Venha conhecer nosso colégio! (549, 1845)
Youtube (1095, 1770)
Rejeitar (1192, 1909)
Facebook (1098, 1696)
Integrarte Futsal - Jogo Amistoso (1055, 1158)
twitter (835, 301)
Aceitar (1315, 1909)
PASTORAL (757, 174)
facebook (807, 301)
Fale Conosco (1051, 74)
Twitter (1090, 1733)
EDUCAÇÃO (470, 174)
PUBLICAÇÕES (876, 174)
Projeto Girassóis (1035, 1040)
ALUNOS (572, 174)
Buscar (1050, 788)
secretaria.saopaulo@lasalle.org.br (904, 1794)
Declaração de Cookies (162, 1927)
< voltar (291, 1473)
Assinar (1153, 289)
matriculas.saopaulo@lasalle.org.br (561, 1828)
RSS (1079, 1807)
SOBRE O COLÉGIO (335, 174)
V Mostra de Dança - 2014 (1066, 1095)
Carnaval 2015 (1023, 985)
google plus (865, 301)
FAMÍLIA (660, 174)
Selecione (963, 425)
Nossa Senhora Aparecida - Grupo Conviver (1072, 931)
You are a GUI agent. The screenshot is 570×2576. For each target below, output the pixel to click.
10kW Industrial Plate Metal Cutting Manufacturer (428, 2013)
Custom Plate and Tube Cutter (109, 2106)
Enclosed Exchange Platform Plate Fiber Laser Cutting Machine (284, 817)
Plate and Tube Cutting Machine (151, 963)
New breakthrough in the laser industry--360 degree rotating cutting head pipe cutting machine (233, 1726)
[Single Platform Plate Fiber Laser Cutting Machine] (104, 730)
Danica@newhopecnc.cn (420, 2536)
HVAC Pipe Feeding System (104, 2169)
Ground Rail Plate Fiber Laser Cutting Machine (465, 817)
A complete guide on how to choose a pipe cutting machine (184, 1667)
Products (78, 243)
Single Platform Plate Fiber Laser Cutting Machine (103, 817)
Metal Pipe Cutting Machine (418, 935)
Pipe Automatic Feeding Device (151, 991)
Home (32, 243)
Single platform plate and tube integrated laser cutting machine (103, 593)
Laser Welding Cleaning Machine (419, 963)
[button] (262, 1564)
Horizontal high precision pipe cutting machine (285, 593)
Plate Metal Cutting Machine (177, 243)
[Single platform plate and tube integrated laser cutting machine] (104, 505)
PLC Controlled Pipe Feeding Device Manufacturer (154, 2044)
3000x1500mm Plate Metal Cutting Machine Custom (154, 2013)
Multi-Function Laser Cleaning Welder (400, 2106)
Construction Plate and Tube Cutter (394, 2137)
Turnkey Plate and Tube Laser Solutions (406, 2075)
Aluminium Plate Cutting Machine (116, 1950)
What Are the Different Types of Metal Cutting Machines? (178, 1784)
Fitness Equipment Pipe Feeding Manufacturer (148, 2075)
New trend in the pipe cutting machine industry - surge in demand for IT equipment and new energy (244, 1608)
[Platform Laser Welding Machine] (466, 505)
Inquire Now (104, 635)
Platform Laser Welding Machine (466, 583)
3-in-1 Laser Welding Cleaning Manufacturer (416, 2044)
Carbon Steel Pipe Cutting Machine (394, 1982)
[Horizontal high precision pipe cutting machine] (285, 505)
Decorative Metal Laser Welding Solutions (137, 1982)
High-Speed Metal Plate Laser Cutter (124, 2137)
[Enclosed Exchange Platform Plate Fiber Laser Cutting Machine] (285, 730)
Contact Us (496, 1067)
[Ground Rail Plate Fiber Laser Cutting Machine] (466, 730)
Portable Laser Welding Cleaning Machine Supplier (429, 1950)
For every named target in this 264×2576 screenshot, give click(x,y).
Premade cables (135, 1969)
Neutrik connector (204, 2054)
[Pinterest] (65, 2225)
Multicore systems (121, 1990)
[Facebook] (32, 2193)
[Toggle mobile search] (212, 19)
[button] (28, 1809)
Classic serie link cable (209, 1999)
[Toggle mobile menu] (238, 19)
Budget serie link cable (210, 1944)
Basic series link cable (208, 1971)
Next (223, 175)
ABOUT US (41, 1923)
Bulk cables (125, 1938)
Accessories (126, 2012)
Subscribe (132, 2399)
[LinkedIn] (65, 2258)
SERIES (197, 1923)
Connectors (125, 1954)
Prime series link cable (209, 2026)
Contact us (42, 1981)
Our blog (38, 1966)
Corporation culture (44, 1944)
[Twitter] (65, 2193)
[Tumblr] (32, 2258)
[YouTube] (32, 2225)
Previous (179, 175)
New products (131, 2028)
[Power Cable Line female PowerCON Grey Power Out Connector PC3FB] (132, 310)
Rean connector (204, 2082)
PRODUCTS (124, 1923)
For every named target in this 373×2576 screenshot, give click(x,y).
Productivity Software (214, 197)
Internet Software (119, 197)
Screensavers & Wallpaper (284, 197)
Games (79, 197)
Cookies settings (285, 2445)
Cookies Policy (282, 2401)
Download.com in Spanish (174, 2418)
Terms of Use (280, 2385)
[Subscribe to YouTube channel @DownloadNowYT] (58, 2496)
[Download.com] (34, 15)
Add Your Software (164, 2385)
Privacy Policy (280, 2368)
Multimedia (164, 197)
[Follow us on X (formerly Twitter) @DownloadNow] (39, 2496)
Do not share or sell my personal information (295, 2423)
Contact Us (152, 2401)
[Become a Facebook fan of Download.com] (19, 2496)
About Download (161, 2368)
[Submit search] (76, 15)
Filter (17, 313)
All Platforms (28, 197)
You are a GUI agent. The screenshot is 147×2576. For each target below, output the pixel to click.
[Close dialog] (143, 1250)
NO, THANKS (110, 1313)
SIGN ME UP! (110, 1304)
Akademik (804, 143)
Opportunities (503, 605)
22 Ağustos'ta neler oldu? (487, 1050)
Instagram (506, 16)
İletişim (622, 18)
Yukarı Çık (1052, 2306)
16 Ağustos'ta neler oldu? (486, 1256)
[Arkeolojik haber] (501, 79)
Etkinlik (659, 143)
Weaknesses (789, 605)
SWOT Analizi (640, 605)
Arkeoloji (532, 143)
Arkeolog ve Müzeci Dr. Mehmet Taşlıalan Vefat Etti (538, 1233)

____________

Your reply should be every line of the material, transcribed exactly.

Venha conhecer nosso colégio! (549, 1845)
Youtube (1095, 1770)
Rejeitar (1192, 1909)
Facebook (1098, 1696)
Integrarte Futsal - Jogo Amistoso (1055, 1158)
twitter (835, 301)
Aceitar (1315, 1909)
PASTORAL (757, 174)
facebook (807, 301)
Fale Conosco (1051, 74)
Twitter (1090, 1733)
EDUCAÇÃO (470, 174)
PUBLICAÇÕES (876, 174)
Projeto Girassóis (1035, 1040)
ALUNOS (572, 174)
Buscar (1050, 788)
secretaria.saopaulo@lasalle.org.br (904, 1794)
Declaração de Cookies (162, 1927)
< voltar (291, 1473)
Assinar (1153, 289)
matriculas.saopaulo@lasalle.org.br (561, 1828)
RSS (1079, 1807)
SOBRE O COLÉGIO (335, 174)
V Mostra de Dança - 2014 (1066, 1095)
Carnaval 2015 (1023, 985)
google plus (865, 301)
FAMÍLIA (660, 174)
Selecione (963, 425)
Nossa Senhora Aparecida - Grupo Conviver (1072, 931)
You are a GUI agent. The screenshot is 570×2576. For each target below, output the pixel to click.
10kW Industrial Plate Metal Cutting Manufacturer (428, 2013)
Custom Plate and Tube Cutter (109, 2106)
Enclosed Exchange Platform Plate Fiber Laser Cutting Machine (284, 817)
Plate and Tube Cutting Machine (151, 963)
New breakthrough in the laser industry--360 degree rotating cutting head pipe cutting machine (233, 1726)
[Single Platform Plate Fiber Laser Cutting Machine] (104, 730)
Danica@newhopecnc.cn (420, 2536)
HVAC Pipe Feeding System (104, 2169)
Ground Rail Plate Fiber Laser Cutting Machine (465, 817)
A complete guide on how to choose a pipe cutting machine (184, 1667)
Products (78, 243)
Single Platform Plate Fiber Laser Cutting Machine (103, 817)
Metal Pipe Cutting Machine (418, 935)
Pipe Automatic Feeding Device (151, 991)
Home (32, 243)
Single platform plate and tube integrated laser cutting machine (103, 593)
Laser Welding Cleaning Machine (419, 963)
[button] (262, 1564)
Horizontal high precision pipe cutting machine (285, 593)
Plate Metal Cutting Machine (177, 243)
[Single platform plate and tube integrated laser cutting machine] (104, 505)
PLC Controlled Pipe Feeding Device Manufacturer (154, 2044)
3000x1500mm Plate Metal Cutting Machine Custom (154, 2013)
Multi-Function Laser Cleaning Welder (400, 2106)
Construction Plate and Tube Cutter (394, 2137)
Turnkey Plate and Tube Laser Solutions (406, 2075)
Aluminium Plate Cutting Machine (116, 1950)
What Are the Different Types of Metal Cutting Machines? (178, 1784)
Fitness Equipment Pipe Feeding Manufacturer (148, 2075)
New trend in the pipe cutting machine industry - surge in demand for IT equipment and new energy (244, 1608)
[Platform Laser Welding Machine] (466, 505)
Inquire Now (104, 635)
Platform Laser Welding Machine (466, 583)
3-in-1 Laser Welding Cleaning Manufacturer (416, 2044)
Carbon Steel Pipe Cutting Machine (394, 1982)
[Horizontal high precision pipe cutting machine] (285, 505)
Decorative Metal Laser Welding Solutions (137, 1982)
High-Speed Metal Plate Laser Cutter (124, 2137)
[Enclosed Exchange Platform Plate Fiber Laser Cutting Machine] (285, 730)
Contact Us (496, 1067)
[Ground Rail Plate Fiber Laser Cutting Machine] (466, 730)
Portable Laser Welding Cleaning Machine Supplier (429, 1950)
For every named target in this 264×2576 screenshot, give click(x,y).
Premade cables (135, 1969)
Neutrik connector (204, 2054)
[Pinterest] (65, 2225)
Multicore systems (121, 1990)
[Facebook] (32, 2193)
[Toggle mobile search] (212, 19)
[button] (28, 1809)
Classic serie link cable (209, 1999)
[Toggle mobile menu] (238, 19)
Budget serie link cable (210, 1944)
Basic series link cable (208, 1971)
Next (223, 175)
ABOUT US (41, 1923)
Bulk cables (125, 1938)
Accessories (126, 2012)
Subscribe (132, 2399)
[LinkedIn] (65, 2258)
SERIES (197, 1923)
Connectors (125, 1954)
Prime series link cable (209, 2026)
Contact us (42, 1981)
Our blog (38, 1966)
Corporation culture (44, 1944)
[Twitter] (65, 2193)
[Tumblr] (32, 2258)
[YouTube] (32, 2225)
Previous (179, 175)
New products (131, 2028)
[Power Cable Line female PowerCON Grey Power Out Connector PC3FB] (132, 310)
Rean connector (204, 2082)
PRODUCTS (124, 1923)
For every named target in this 373×2576 screenshot, give click(x,y).
Productivity Software (214, 197)
Internet Software (119, 197)
Screensavers & Wallpaper (284, 197)
Games (79, 197)
Cookies settings (285, 2445)
Cookies Policy (282, 2401)
Download.com in Spanish (174, 2418)
Terms of Use (280, 2385)
[Subscribe to YouTube channel @DownloadNowYT] (58, 2496)
[Download.com] (34, 15)
Add Your Software (164, 2385)
Privacy Policy (280, 2368)
Multimedia (164, 197)
[Follow us on X (formerly Twitter) @DownloadNow] (39, 2496)
Do not share or sell my personal information (295, 2423)
Contact Us (152, 2401)
[Become a Facebook fan of Download.com] (19, 2496)
About Download (161, 2368)
[Submit search] (76, 15)
Filter (17, 313)
All Platforms (28, 197)
You are a GUI agent. The screenshot is 147×2576. For each target below, output the pixel to click.
[Close dialog] (143, 1250)
NO, THANKS (110, 1313)
SIGN ME UP! (110, 1304)
Akademik (804, 143)
Opportunities (503, 605)
22 Ağustos'ta neler oldu? (487, 1050)
Instagram (506, 16)
İletişim (622, 18)
Yukarı Çık (1052, 2306)
16 Ağustos'ta neler oldu? (486, 1256)
[Arkeolojik haber] (501, 79)
Etkinlik (659, 143)
Weaknesses (789, 605)
SWOT Analizi (640, 605)
Arkeoloji (532, 143)
Arkeolog ve Müzeci Dr. Mehmet Taşlıalan Vefat Etti (538, 1233)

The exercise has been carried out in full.